• [Trecho para leitura]:
★ ★ ★

18 Março 2014
O exemplo do Papa Francisco, de humildade, simplicidade, despojamento, abertura, irá significar uma verdadeira crise. Esta, como um crisol, servirá para purificar as pessoas.
A opinião é do teólogo Leonardo Boff, em artigo publicado no jornal Il Sole 24 Ore, 16-03-2014. A tradução é de Moisés Sbardelotto.
Eis o texto.
Um papa que, vindo da periferia do mundo, de fora da velha cristandade europeia, para a surpresa geral, escolhe o nome de Francisco; quer dar só com o nome uma mensagem a todos. A mensagem é: de agora em diante, vai se experimentar um novo modo de exercer o papado, despojado dos títulos e dos símbolos de poder, e se dará destaque a uma Igreja inspirada na vida e no exemplo de São Francisco de Assis: na pobreza, na simplicidade, na humildade, na fraternidade entre todos, incluindo as criaturas da natureza e a própria "Irmã Mãe Terra".
É um projeto corajoso, mas necessário, já que corresponde melhor à Tradição de Jesus e às exigências do Evangelho, e responde às demandas de um mundo globalizado em que a Igreja terá que encontrar, humildemente e sem privilégios, o seu lugar ao lado e junto com outras Igrejas, religiões e caminhos espirituais.
As reflexões que se seguem, neste livro, tentando aproximar duas figuras que se revelam extraordinárias: Francisco de Assis e Francisco de Roma. Certamente, a Igreja Católica Romana nunca mais será a mesma. É muito provável que o Papa Francisco esteja inaugurando uma nova série de papas provenientes das novas Igrejas da África, Ásia e América Latina. Até hoje, elas foram Igrejas-espelho das europeias. Com o tempo, se transformarão em Igrejas-fonte com um modo próprio de viver a fé, fruto do diálogo e da encarnação nas culturas locais.
No fim das contas, apenas 24% dos católicos vivem na Europa; os outros, a grande maioria, vivem no chamado Terceiro ou Quarto Mundo. Hoje, o cristianismo é uma religião do Terceiro Mundo, embora no passado tenha nascido no Primeiro. (...)
A palavra ruptura é a mais adequada para entender a novidade que o Papa Francisco representa. Tal palavra não foi bem acolhida pelos papas anteriores, que, ao contrário, a evitavam e até a combateram, enfatizando, ao invés, a continuidade do magistério pontifício entre o Concílio Vaticano I (1869-1870) e o Concílio Vaticano II (1962-1965).
É preciso reconhecer, porém, que tal insistência não se justifica diante de fatos que todos possam verificar. É claro que a imagem da Igreja de João XXIII (1881-1963), chamado de "o papa bom", aberta ao diálogo sem restrições de tipo religioso ou ideológico, era muito diferente da de Pio IX (1792-1878) com as suas condenações contra a democracia (chamada de "delírio da mente") e das liberdades modernas (veja-se o Syllabus e Quanta cura) e a ausência de qualquer abertura à modernidade.

★ ★ ★

• [Dados fornecidos]:
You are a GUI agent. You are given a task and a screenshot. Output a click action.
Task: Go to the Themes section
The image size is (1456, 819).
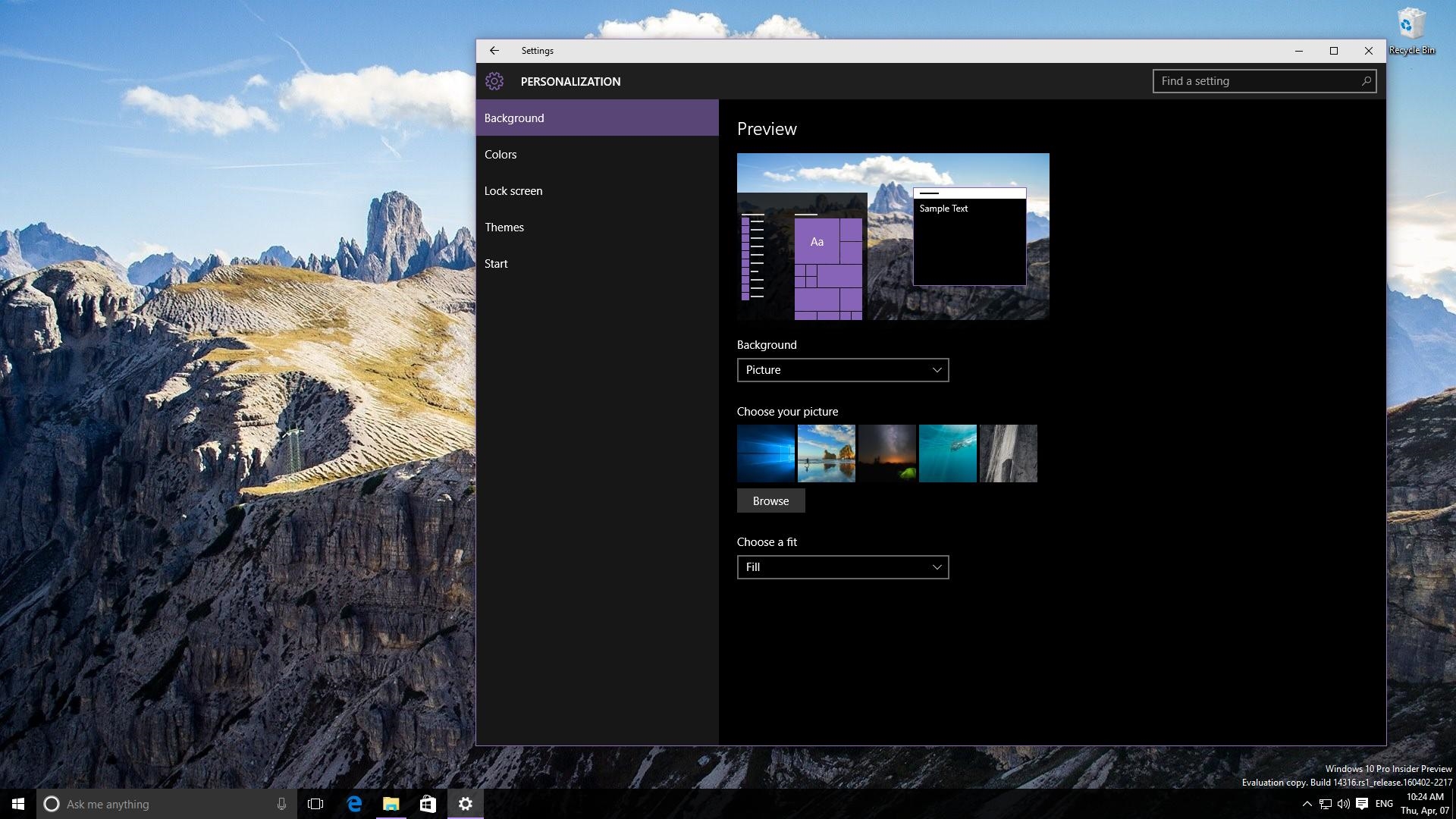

★ ★ ★

• [Exercícios propostos]:
**a)** Reescreva de forma mais concisa o parágrafo do trecho sobre o Papa Francisco que começa com "A palavra ruptura", preservando os fatos principais.
**b)** Transcreva, sem alterações, a passagem do trecho sobre o Papa Francisco que começa em "Um papa que, vindo" e termina em "e caminhos espirituais.".

• [Respostas dos exercícios]:
**a)** "Ruptura" é a palavra que melhor explica a novidade representada pelo Papa Francisco. Os papas anteriores a evitaram e até a combateram, destacando, em vez disso, a continuidade do magistério pontifício entre o Concílio Vaticano I (1869-1870) e o Concílio Vaticano II (1962-1965).

**b)**
Um papa que, vindo da periferia do mundo, de fora da velha cristandade europeia, para a surpresa geral, escolhe o nome de Francisco; quer dar só com o nome uma mensagem a todos. A mensagem é: de agora em diante, vai se experimentar um novo modo de exercer o papado, despojado dos títulos e dos símbolos de poder, e se dará destaque a uma Igreja inspirada na vida e no exemplo de São Francisco de Assis: na pobreza, na simplicidade, na humildade, na fraternidade entre todos, incluindo as criaturas da natureza e a própria "Irmã Mãe Terra".
É um projeto corajoso, mas necessário, já que corresponde melhor à Tradição de Jesus e às exigências do Evangelho, e responde às demandas de um mundo globalizado em que a Igreja terá que encontrar, humildemente e sem privilégios, o seu lugar ao lado e junto com outras Igrejas, religiões e caminhos espirituais.